Similarly, in-line with recent developments in scholarly publishing, all articles published in POOMS journals are considered ‘living’ in the sense that long after the peer-review process has been successfully completed, authors can at anytime choose to update the information contained in the long finalized article as new significant developments occur within the corresponding field or topic area that have implications for the study's findings.
Key Takeaways About Our Post-Publication Open Reviews Process
• Our review process is open and gives equal priority to both relevance rigor and scientific rigor (based on our equal relevance & scientific rigor review framework)
• Our review process is post-publication to enable us meet the relevance requirement for timeliness.
• As our process is post-publication, open and accords equal priority to relevance rigor and scientific rigor, it demands high levels of transparency, so it is mandatorily open end-to-end (we believe that openness and transparency safeguards rigor).

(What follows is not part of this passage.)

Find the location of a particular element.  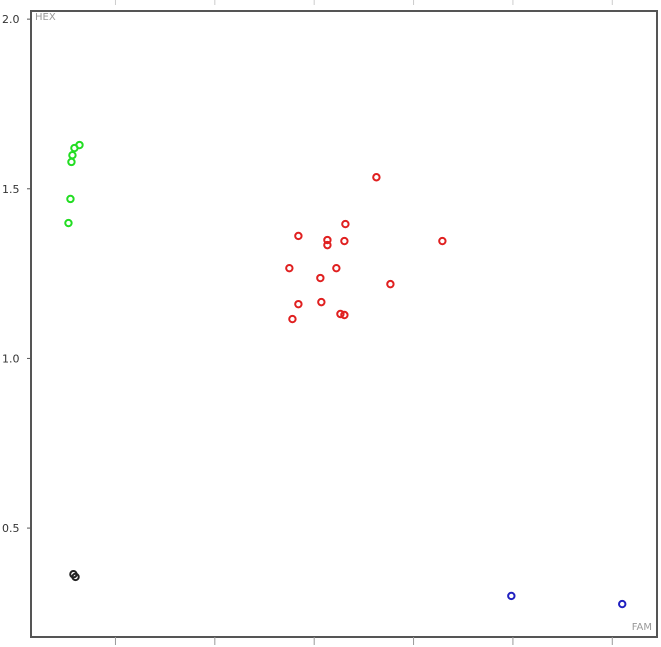

x-axis-label: FAM is located at coordinates (642, 628).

• Our review process is not biased against negative or non-significant results. We are methods and article-type agnostic.
• Our open review process is not interfered with by an editor-in-chief, eliminating any opportunity for editorial/review bias. To avoid common issues of bias increasingly reported in traditional management research journals and publishers, our process makes it impossible for manuscripts to be discriminated against based on author nationality, race, institutional affiliation, country or region. All manuscripts are equally and transparently evaluated.
• Practitioners are included in our review teams (at least 2 practitioners, 2 academics).